__Excerpt to read__:
3

I'm looking for some program or utility to create a centralized log monitoring server for a mixed Windows and Linux environment. Any suggestions? Essentially we want a place to look at the system and event logs for over 100 servers. Free is always better

Fishwalker
  • 409
  • 4
  • 11

4 Answers4

3

splunk

http://www.splunk.com

I think your overall best option is probably to go with Splunk since you're in a mixed environment. Depends on how much you want to log and if you can afford to pay. If you're selective about what you want to log you might just be able to get away with it for free.


OSSEC

http://www.ossec.net

While not EXACTLY what you're looking for, OSSEC will aggregate all of your logs to a single server with a fairly small amount of configuration. OSSEC can also integrate with Splunk which makes it even more interesting. Here's a snippet from their home page:

OSSEC is an Open Source Host-based Intrusion Detection System. It performs log analysis, file integrity checking, policy monitoring, rootkit detection, real-time alerting and active response.


Roll your own

This appears to be an older post but it might help anyway:

http://www.johnhsawyer.com/2006/03/centralized-logging-for-windows-using.html

You can also take a look at a previous question I answered here regarding sending log files securely to syslog-ng. (at least for the Linux side anyway):

How would you send syslog *securely* over the public Internet?

__Stated task 1__:
Reproduce the discussion about centralized log monitoring in full, with no changes.
The text and the records were taken from unrelated sources.

__Information given__:

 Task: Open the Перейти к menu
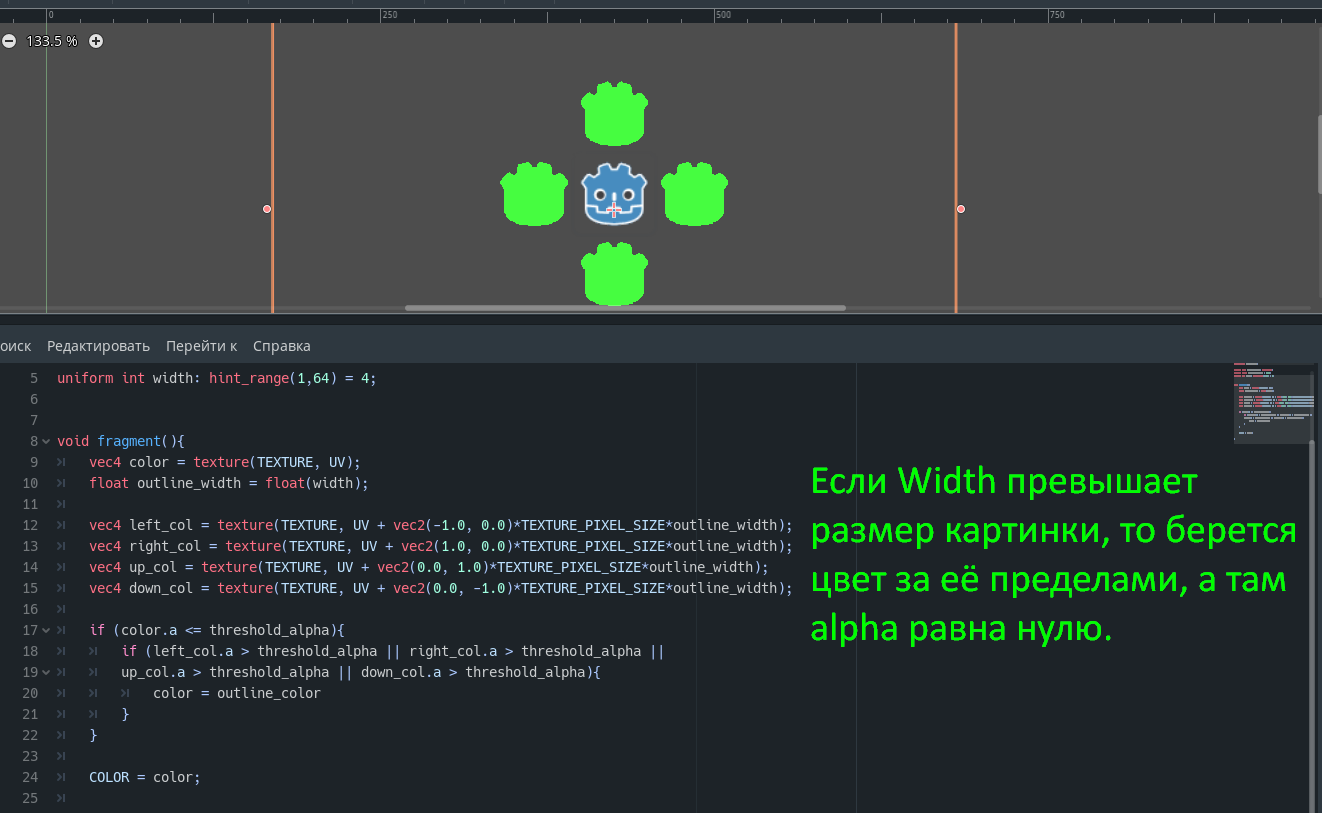[201, 346]
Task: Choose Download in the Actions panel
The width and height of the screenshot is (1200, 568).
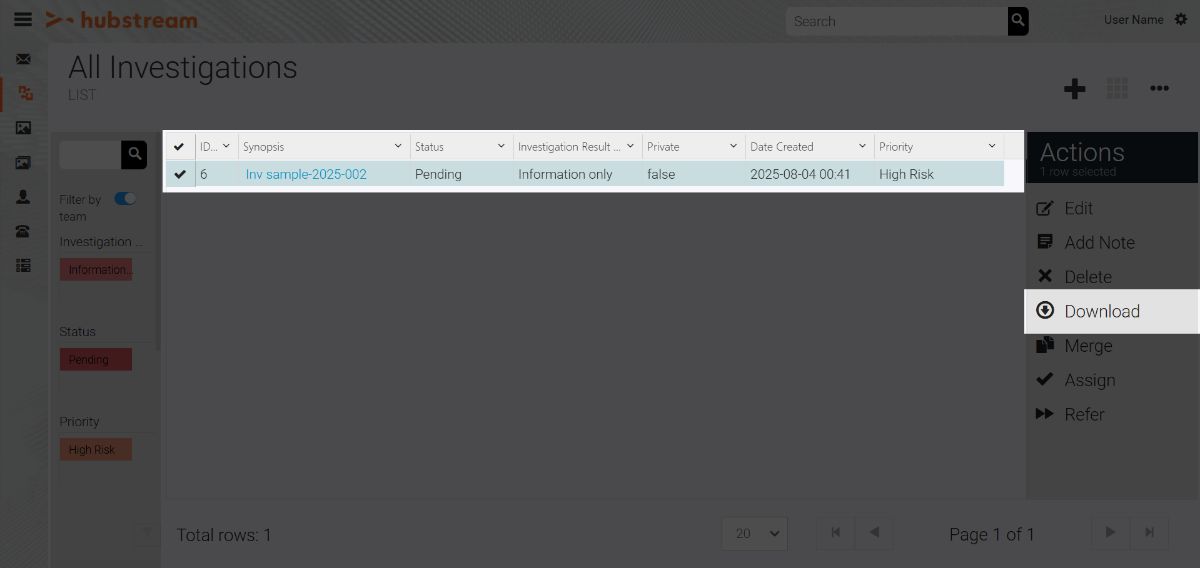Action: (1101, 311)
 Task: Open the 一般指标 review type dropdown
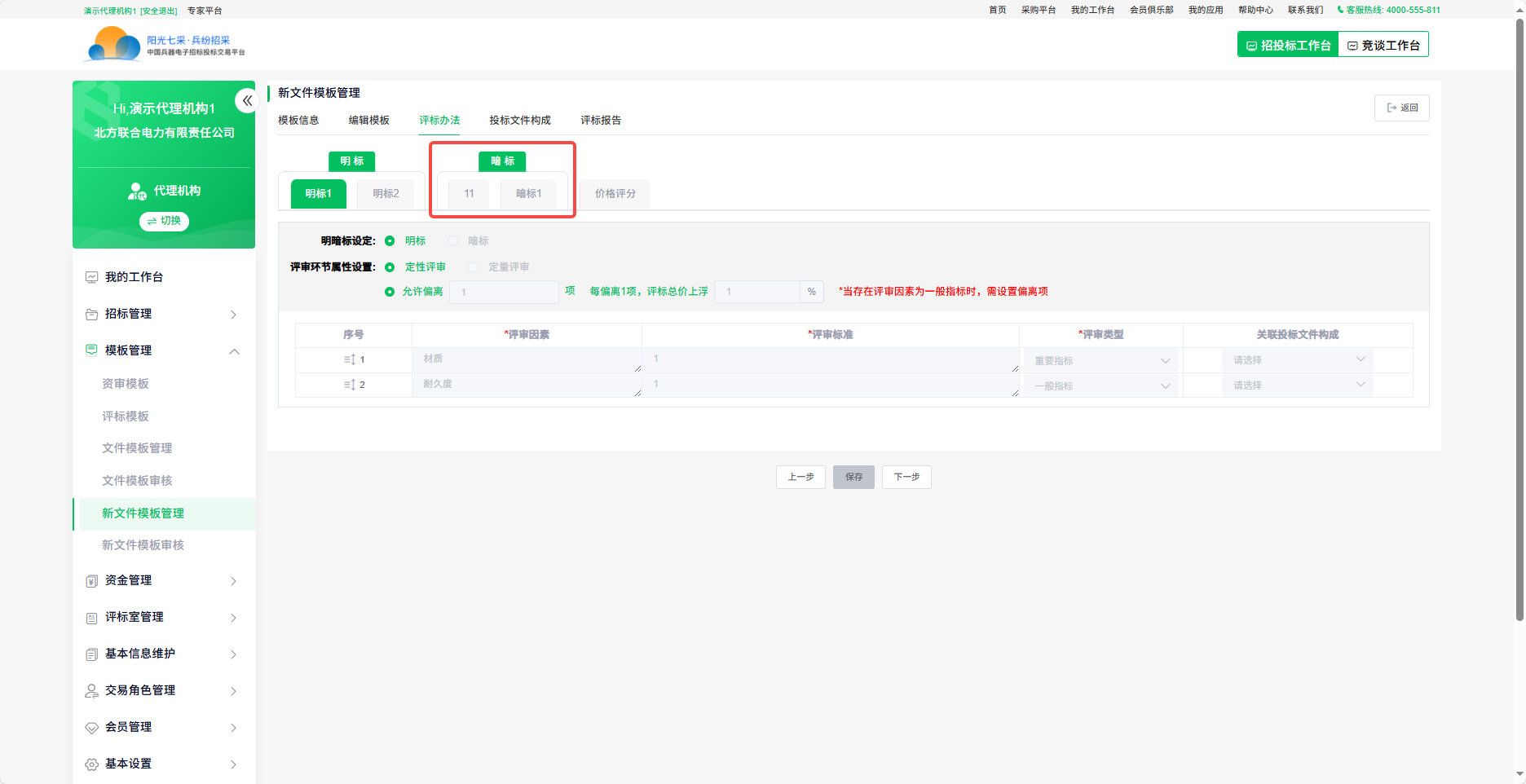pos(1100,385)
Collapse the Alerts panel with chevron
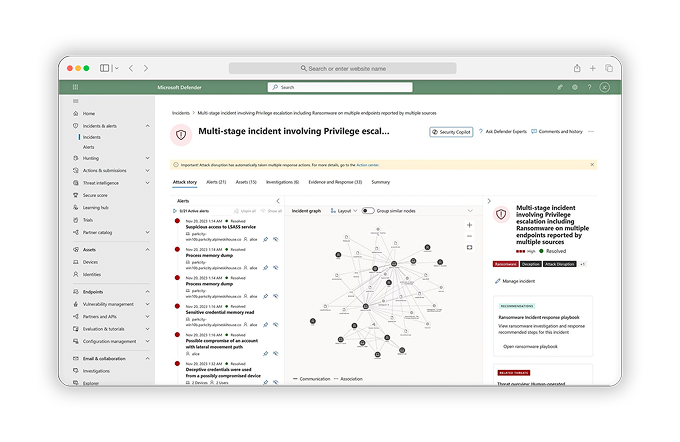 [277, 200]
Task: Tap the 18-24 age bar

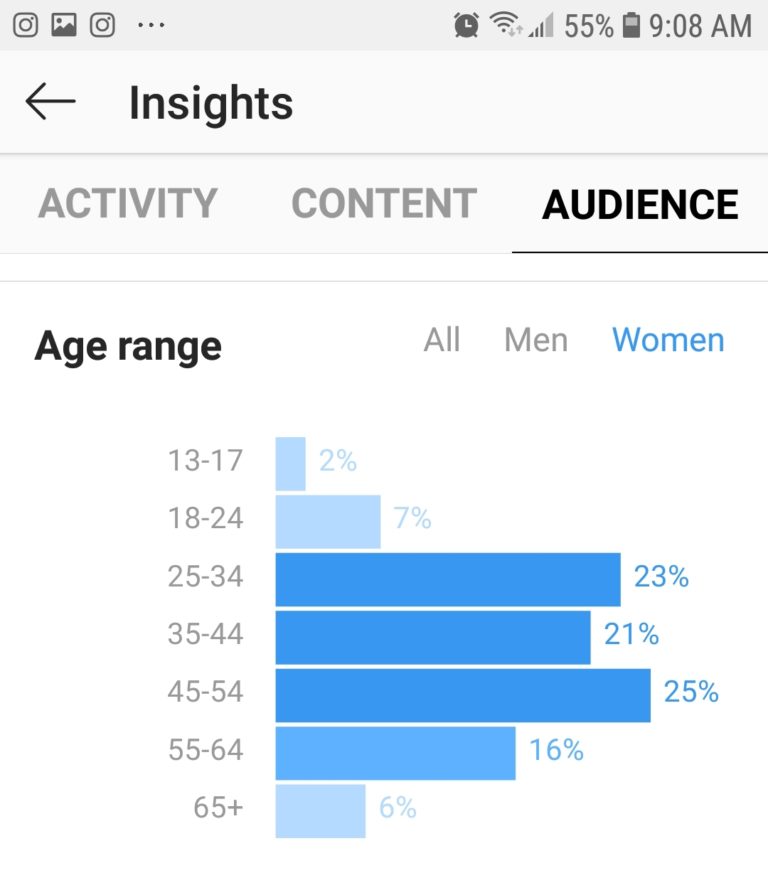Action: point(328,522)
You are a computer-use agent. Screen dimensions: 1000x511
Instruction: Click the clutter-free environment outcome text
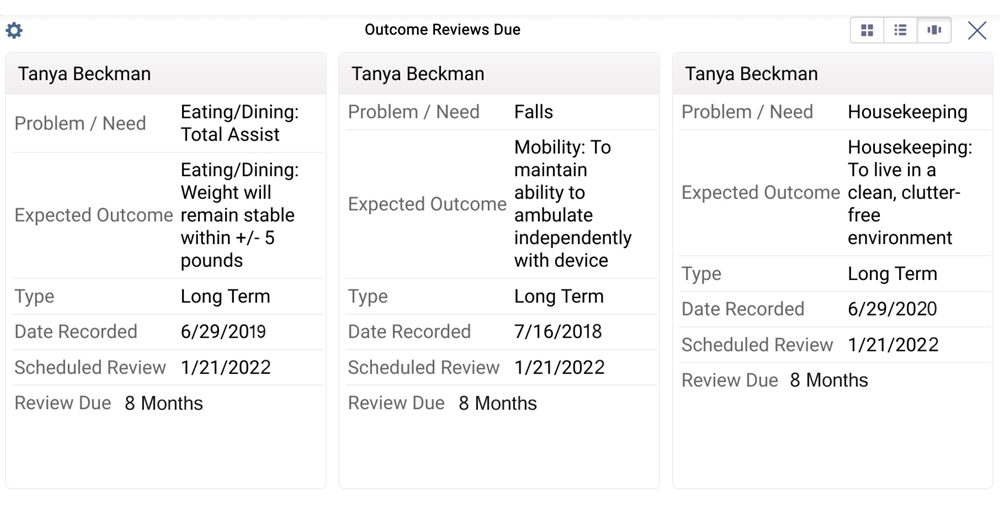point(910,193)
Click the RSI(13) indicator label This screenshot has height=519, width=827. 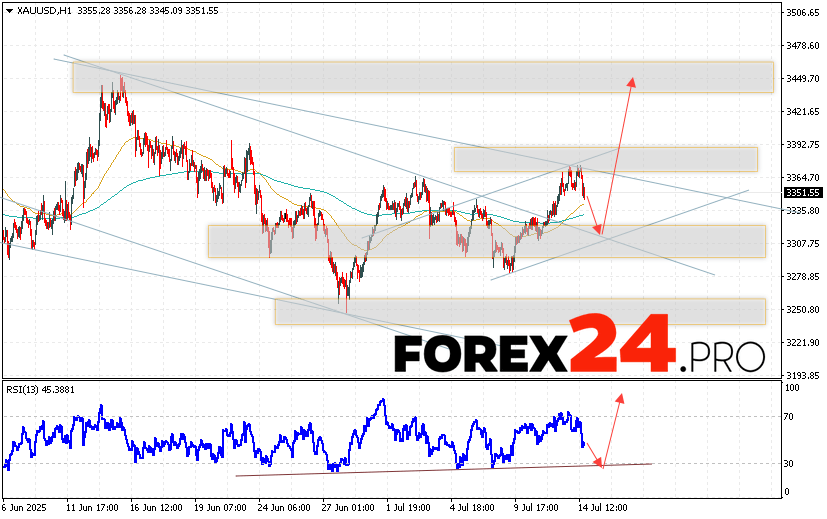40,389
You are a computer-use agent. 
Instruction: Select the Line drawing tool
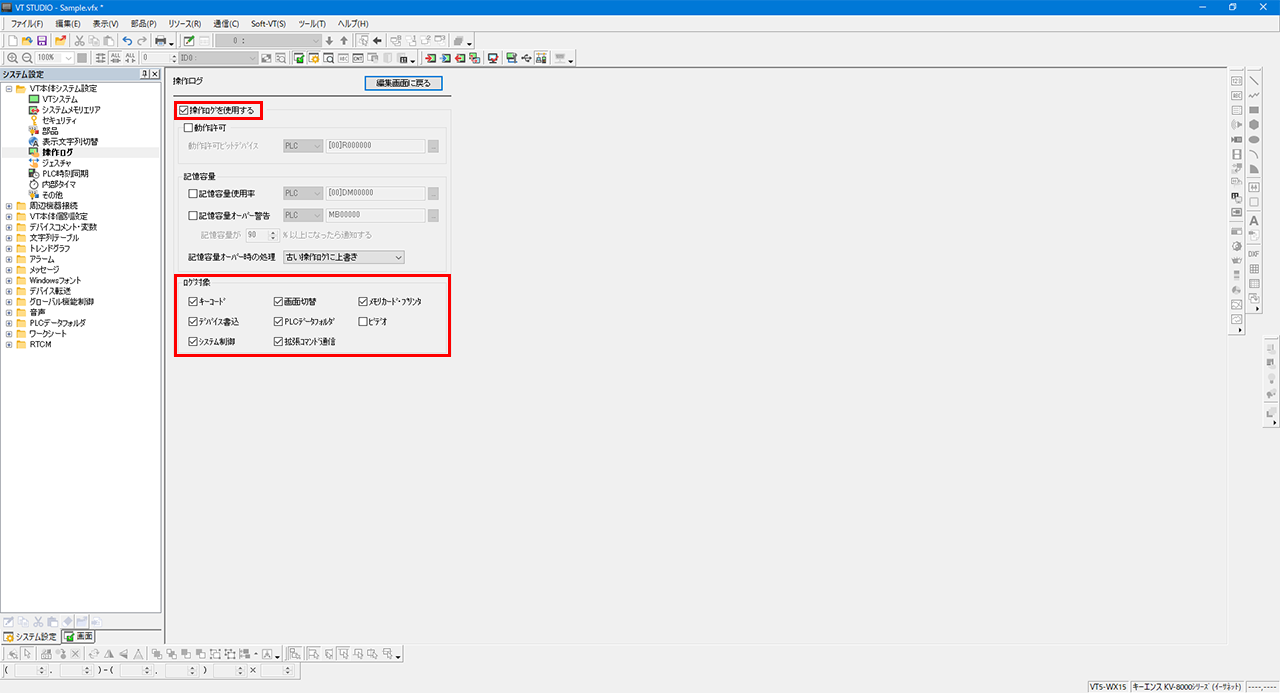[1254, 81]
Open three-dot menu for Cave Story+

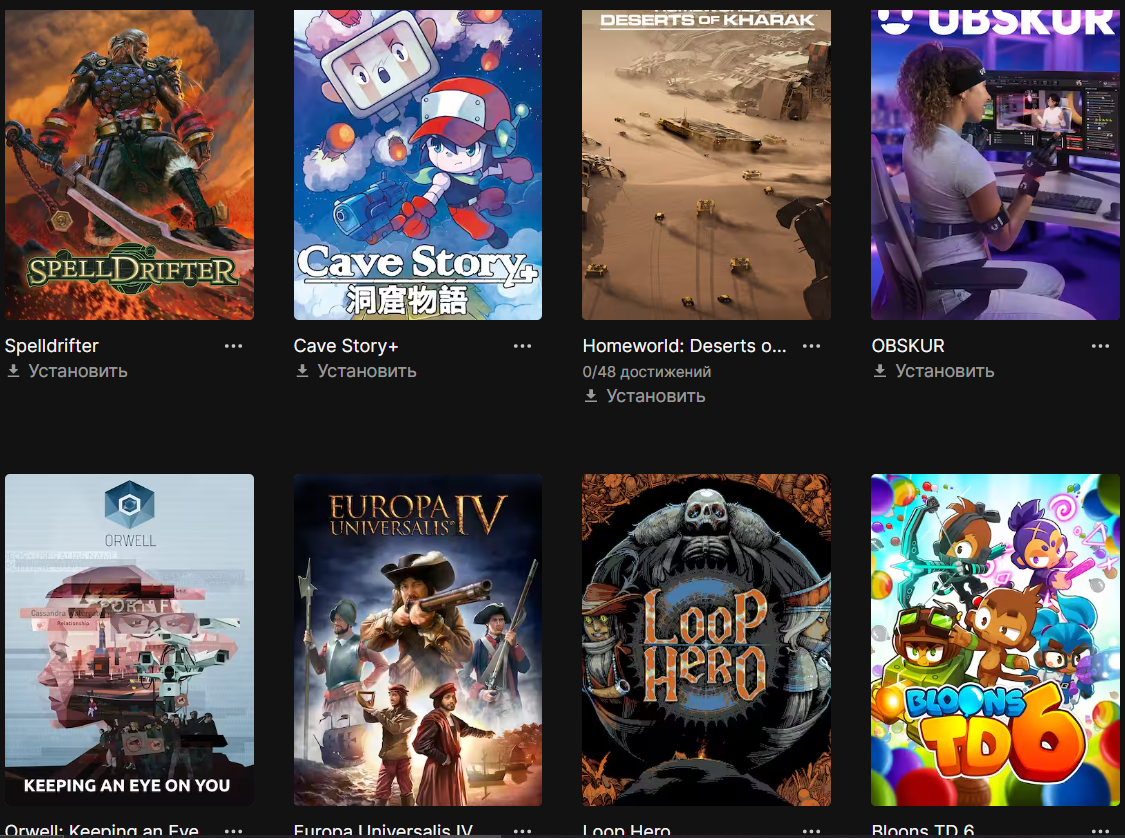pyautogui.click(x=522, y=346)
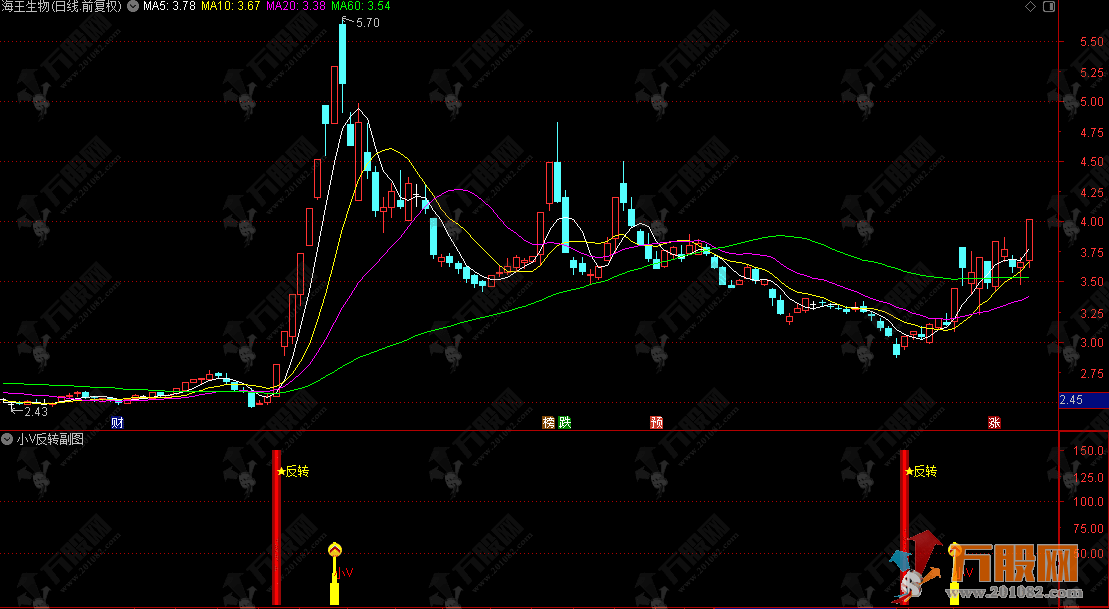Click the green 跌 marker icon
This screenshot has height=609, width=1109.
click(x=564, y=422)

__Stated task 2__:
Pick out each line of the records containing the string "menu" and copy it out. Matching is case-sensitive.

__Expected output 1__:
3

I'm looking for some program or utility to create a centralized log monitoring server for a mixed Windows and Linux environment. Any suggestions? Essentially we want a place to look at the system and event logs for over 100 servers. Free is always better

Fishwalker
  • 409
  • 4
  • 11

4 Answers4

3

splunk

http://www.splunk.com

I think your overall best option is probably to go with Splunk since you're in a mixed environment. Depends on how much you want to log and if you can afford to pay. If you're selective about what you want to log you might just be able to get away with it for free.


OSSEC

http://www.ossec.net

While not EXACTLY what you're looking for, OSSEC will aggregate all of your logs to a single server with a fairly small amount of configuration. OSSEC can also integrate with Splunk which makes it even more interesting. Here's a snippet from their home page:

OSSEC is an Open Source Host-based Intrusion Detection System. It performs log analysis, file integrity checking, policy monitoring, rootkit detection, real-time alerting and active response.


Roll your own

This appears to be an older post but it might help anyway:

http://www.johnhsawyer.com/2006/03/centralized-logging-for-windows-using.html

You can also take a look at a previous question I answered here regarding sending log files securely to syslog-ng. (at least for the Linux side anyway):

How would you send syslog *securely* over the public Internet?

__Expected output 2__:
 Task: Open the Перейти к menu
Open three-dot menu for Cave Story+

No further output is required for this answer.